The chopper landed in the remote jungle valley in Vietnam, containing an Army officer who had forgotten his paperwork. All of us in this particular company of the 173rd Airborne Brigade were summoned to formation. The officer confessed that his papers with the name of the individual he was looking for were not with him, but that the individual who had experience with the legal system in this formation of troops should raise his hand. His services were required in A Admin, Staff Judge Advocate, at Landing Zone English. My hand went up along with many others. The angry officer left but my name was later specifically identified as the person to go to LZ English.

As I left, the first sergeant told me, “You got my ass eaten out. Why didn’t you make yourself known? You know the week it took to get those papers back could have been the week you got your ass blown off?”

Over night I left the combat zone to a more secure base camp where I was trained as a bureaucrat. It was fine with me.

The possessors of the other raised hands had experience with the law by being accused of various crimes, it seemed. In those days, one could have the option of going in to the Army, which meant going to Vietnam, rather than serve time for about anything short of murder. It was also a fast track to citizenship if you were Mexican.

When I arrived in Vietnam, some (NCO), non commissioned officer, asked me the leading question, “Are you a Nigger, Mexican or hillbilly, because that is who are fighting here?” As the song said, “I ain’t no senator’s son”.

“I guess I am a hillbilly First Sergeant.”

**SUPPLIED INFORMATION**:
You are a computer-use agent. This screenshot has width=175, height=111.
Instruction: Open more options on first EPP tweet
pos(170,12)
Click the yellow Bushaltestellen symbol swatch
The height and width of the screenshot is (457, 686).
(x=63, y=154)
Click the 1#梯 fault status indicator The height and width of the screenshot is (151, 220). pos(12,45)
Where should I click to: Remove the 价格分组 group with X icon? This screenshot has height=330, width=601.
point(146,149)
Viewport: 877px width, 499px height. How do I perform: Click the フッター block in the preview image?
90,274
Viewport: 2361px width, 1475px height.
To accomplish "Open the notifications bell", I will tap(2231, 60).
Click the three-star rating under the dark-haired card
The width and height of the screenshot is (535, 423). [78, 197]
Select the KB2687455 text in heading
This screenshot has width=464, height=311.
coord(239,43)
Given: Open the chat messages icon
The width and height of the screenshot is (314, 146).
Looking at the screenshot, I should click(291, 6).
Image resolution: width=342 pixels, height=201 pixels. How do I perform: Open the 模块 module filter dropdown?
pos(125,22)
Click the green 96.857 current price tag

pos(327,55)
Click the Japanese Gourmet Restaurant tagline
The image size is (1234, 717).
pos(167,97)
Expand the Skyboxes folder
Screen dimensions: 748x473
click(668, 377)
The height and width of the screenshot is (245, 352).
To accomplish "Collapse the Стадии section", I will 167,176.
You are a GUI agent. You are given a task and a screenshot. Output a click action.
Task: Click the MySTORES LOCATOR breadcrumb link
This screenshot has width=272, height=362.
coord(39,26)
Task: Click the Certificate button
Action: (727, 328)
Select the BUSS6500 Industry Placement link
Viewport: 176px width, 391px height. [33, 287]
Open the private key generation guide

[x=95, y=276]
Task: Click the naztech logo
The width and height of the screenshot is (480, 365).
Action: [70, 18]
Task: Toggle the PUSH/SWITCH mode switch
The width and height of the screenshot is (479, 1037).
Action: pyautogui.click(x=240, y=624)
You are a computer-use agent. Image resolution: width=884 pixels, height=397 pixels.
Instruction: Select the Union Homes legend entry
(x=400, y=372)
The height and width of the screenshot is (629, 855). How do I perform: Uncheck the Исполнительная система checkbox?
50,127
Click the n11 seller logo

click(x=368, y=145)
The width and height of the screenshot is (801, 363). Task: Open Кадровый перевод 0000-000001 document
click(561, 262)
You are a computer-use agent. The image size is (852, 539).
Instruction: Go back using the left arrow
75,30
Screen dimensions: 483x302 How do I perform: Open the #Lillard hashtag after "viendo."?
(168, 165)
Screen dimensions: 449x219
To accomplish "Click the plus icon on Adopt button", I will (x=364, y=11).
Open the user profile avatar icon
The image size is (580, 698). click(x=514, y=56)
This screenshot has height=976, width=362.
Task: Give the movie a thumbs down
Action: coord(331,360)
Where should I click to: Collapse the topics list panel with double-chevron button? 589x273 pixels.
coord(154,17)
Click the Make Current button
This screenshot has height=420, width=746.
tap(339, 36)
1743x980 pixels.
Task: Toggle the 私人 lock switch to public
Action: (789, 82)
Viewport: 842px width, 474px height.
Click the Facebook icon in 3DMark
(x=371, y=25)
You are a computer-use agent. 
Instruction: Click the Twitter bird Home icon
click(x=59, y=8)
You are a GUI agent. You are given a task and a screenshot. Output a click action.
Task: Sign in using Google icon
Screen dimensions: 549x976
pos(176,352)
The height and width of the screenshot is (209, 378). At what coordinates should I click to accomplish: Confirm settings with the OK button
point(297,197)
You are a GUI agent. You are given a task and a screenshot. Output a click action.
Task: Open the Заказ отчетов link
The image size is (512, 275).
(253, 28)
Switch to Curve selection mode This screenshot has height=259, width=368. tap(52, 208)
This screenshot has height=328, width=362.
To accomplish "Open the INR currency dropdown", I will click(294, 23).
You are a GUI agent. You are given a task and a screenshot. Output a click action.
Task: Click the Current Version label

**THE TASKS**:
- A) List every military rank or title that the Vietnam memoir mentions.
- B) In the Vietnam memoir, what was the narrator trained as at the more secure base camp?
- C) Extend the Vietnam memoir with a few more paragraphs that begin right after its final line.

**ANSWERS IN ORDER**:
- A)
- Army officer
- First sergeant
- Non commissioned officer (NCO)

- B) A bureaucrat.

- C)
At Landing Zone English I became a court reporter. My training consisted of putting a stenographer’s mask on my face, in which I was instructed to repeat everything everyone said in courts martial. I then typed the transcripts. Of necessity, great liberty was taken with the reported testimony. I tried to get the gist of it.

One day one of my former airborne, M-16 toting, ground pounding brethren came in to the sand-bagged hut where I worked. He was a Mexican PFC, and asked to talk to me. His name was long ago forgotten, but it was something akin to Jose Rodriquez. His request was he wanted help getting out of the Army. “Didn’t we all?” was my response.

“Specialist, you don’t understand. My orders have been lost. I have been in country for 14 months. In combat the whole time. I should have been back in the world two months ago,” Jose told me.

It was not that he was unbelievable, but you heard so much bull shit on a daily basis. He did earn my immediate respect because he flattered me with that flattery where some one thinks you are important and can do something and neither thing is true. He held his steel pot in his hand, encrusted from head to toe with Vietnam dirt.

“Rodriquez, you need to go over to the Adjutant General’s office and talk to someone in payroll or finance. They will have your records and that should tell when your ETS is or was.”

“They won’t talk to me Specialist.” Jose said.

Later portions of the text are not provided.